There are many reasons why it’s a good idea to run without admin rights on your computers.
Since I talk and write too much, I narrowed it down to my top 5 reasons why it’s important to do so.
When covering IT security, there are proactive and reactive measures. Both are needed, but proactive measures are much more important. This includes things like permissions and firewalls. These protection layers keep the computers clean and efficient. Consider Proactive measures like doormen at a nightclub.
Reactive measures like SentinelOne are kind of like bouncers at the nightclub – They keep things out and enforce club policy inside. Doormen and bouncers work together.

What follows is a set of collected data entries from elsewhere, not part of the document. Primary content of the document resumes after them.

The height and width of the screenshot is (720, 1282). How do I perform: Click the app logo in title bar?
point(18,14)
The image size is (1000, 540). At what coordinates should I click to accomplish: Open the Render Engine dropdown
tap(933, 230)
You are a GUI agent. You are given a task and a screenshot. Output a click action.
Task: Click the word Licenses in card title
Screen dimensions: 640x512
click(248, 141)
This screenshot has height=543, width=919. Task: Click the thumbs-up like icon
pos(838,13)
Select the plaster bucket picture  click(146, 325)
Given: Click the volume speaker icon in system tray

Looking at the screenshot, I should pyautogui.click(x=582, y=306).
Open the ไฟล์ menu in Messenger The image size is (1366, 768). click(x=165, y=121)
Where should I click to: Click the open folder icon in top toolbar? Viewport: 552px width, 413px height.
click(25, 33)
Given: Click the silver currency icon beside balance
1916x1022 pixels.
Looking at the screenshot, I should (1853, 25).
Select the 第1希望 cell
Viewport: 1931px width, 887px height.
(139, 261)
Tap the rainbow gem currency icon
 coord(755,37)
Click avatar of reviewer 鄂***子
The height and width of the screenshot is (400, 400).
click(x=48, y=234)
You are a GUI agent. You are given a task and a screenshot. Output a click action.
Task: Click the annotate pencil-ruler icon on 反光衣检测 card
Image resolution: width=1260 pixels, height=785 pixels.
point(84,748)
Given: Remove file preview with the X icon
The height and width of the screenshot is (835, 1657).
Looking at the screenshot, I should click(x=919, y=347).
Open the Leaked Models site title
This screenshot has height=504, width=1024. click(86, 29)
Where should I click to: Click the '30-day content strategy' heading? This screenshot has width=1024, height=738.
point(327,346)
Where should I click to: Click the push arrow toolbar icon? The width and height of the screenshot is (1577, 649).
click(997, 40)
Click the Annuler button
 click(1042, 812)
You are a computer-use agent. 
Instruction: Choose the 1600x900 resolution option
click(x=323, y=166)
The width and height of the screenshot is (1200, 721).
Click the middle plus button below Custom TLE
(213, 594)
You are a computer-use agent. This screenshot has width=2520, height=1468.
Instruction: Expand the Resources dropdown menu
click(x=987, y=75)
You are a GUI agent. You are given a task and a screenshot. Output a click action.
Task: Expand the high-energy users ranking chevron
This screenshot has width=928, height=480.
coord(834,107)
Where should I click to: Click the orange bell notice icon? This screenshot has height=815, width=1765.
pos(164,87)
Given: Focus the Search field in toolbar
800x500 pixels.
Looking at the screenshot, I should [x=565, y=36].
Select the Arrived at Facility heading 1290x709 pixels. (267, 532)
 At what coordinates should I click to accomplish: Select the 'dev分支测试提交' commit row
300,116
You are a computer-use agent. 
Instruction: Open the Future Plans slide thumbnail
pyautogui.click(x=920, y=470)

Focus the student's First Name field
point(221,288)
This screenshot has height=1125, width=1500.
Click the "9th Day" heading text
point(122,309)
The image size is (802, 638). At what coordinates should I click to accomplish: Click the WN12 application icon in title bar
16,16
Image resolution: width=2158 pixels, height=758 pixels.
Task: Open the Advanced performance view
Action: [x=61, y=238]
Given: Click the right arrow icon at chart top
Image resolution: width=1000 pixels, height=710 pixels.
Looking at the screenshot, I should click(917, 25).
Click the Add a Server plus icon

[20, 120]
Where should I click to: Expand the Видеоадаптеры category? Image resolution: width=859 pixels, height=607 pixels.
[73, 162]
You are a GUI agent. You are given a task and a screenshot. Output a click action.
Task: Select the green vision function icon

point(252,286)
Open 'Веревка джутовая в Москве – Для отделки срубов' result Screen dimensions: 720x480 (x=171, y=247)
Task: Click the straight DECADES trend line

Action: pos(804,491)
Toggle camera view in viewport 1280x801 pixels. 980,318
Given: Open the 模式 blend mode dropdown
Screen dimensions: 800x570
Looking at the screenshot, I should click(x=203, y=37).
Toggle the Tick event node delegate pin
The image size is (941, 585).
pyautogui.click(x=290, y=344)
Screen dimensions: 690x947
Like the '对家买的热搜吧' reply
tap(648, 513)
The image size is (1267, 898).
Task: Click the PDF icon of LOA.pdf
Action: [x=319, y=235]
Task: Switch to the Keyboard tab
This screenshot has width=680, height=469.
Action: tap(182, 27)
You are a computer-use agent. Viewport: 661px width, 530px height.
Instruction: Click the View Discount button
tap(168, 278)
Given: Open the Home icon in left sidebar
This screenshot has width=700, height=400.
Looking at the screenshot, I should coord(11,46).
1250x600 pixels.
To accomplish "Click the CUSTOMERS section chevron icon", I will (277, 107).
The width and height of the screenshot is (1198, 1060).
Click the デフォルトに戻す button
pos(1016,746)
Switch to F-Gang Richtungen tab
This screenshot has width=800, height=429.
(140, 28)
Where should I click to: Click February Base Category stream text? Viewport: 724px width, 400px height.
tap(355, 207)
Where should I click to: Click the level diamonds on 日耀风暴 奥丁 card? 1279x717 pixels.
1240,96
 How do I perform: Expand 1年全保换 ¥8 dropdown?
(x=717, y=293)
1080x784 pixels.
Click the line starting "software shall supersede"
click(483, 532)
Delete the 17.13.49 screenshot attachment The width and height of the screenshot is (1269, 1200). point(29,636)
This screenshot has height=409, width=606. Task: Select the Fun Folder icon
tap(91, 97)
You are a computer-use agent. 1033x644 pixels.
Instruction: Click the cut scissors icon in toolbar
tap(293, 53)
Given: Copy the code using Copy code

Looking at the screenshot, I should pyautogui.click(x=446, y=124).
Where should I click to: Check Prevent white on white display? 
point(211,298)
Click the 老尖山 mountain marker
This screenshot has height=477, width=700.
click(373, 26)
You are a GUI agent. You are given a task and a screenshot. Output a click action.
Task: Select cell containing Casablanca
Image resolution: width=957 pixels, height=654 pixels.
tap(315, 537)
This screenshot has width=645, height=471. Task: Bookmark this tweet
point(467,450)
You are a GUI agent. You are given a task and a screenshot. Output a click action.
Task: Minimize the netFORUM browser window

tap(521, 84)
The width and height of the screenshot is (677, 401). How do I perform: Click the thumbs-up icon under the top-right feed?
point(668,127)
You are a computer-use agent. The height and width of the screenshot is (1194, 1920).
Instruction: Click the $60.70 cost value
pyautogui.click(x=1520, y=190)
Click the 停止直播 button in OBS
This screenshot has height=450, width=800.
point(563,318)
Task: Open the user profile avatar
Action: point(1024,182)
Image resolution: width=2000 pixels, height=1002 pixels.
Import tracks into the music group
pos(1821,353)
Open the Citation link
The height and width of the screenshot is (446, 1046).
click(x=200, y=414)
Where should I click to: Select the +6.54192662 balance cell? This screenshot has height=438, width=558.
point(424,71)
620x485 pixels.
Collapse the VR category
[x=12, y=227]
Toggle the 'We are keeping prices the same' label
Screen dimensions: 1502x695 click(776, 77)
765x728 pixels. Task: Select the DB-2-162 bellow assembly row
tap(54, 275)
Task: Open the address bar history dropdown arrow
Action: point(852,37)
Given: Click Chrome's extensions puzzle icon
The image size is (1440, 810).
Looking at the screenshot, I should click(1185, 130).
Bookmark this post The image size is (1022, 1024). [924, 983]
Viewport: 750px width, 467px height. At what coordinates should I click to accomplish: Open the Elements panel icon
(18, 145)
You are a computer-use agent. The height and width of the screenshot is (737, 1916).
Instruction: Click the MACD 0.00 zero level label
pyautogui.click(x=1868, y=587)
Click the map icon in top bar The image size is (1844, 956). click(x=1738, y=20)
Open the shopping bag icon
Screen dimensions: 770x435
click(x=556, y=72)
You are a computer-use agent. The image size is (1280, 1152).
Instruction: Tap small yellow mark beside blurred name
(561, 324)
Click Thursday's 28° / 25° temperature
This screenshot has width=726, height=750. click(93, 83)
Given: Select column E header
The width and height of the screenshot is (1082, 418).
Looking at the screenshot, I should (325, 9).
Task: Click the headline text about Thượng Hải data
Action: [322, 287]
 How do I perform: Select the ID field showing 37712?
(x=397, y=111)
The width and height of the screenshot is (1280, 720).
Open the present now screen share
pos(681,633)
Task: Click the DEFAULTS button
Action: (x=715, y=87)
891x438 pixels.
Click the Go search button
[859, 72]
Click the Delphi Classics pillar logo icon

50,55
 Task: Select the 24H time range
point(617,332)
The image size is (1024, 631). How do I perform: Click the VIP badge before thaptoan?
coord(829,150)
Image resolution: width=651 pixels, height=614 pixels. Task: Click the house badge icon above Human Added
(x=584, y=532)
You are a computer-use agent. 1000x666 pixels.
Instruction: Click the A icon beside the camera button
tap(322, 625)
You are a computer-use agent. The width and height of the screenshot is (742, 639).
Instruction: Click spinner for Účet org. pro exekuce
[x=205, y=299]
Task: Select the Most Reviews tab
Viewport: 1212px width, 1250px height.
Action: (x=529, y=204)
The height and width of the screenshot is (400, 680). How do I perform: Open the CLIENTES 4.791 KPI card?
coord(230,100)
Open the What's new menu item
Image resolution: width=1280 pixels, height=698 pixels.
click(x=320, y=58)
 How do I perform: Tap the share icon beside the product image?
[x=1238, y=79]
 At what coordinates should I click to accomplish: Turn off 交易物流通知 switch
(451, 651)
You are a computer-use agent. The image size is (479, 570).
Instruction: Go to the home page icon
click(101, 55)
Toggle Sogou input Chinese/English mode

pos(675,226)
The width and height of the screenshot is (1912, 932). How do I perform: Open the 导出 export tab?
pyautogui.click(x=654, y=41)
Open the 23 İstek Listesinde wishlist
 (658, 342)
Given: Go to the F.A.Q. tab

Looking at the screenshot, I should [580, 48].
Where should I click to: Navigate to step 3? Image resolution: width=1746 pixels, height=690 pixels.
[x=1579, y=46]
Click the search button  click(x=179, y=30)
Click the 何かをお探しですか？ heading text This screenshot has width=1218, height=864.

This note covers proactive measures – removal of admin rights (and the effective management of user rights using privilege management technology) to secure your business PCs – and the 5 big reasons why you should consider a zero admin rights policy.
1) Keep malware off your computer
As your computer can’t differentiate between good and bad software, the only way to prevent the installation of malware is to prevent installations. So in this case, your standard everyday user shouldn’t be able to install software that affects the whole computer.
2) Keep the computer running smoothly
A limited user cannot write files or entries in places where admins can. Ultimately this means that by removing admin rights your PCs are cleaner and more stable, with a longer lifespan.
3) Keep the protection enforced
An admin user can turn off your protective measures. They can disable your firewall, SentinelOne, encryption, Effectively, they can send the doormen and the bouncer’s home, leaving the club without any protection. And if the admin is running malware, the malware can do the same. Malware could never affect the computer in the first place without admin rights.
4) Keep computers compliant
Microsoft’s own Security Policy states that a user in the local admin group can manage the computer 100%. There is no way of controlling admins with group policy (like Sharepoint). They can do what they want. And that might not be what you want. Admins can deny the system from reading policies – and if you deny the rules, you don’t have to obey them.
5) Keep your network clean
Your network is only as secure as its weakest link. One computer on the domain running admin rights is a hole that compromises the entire network.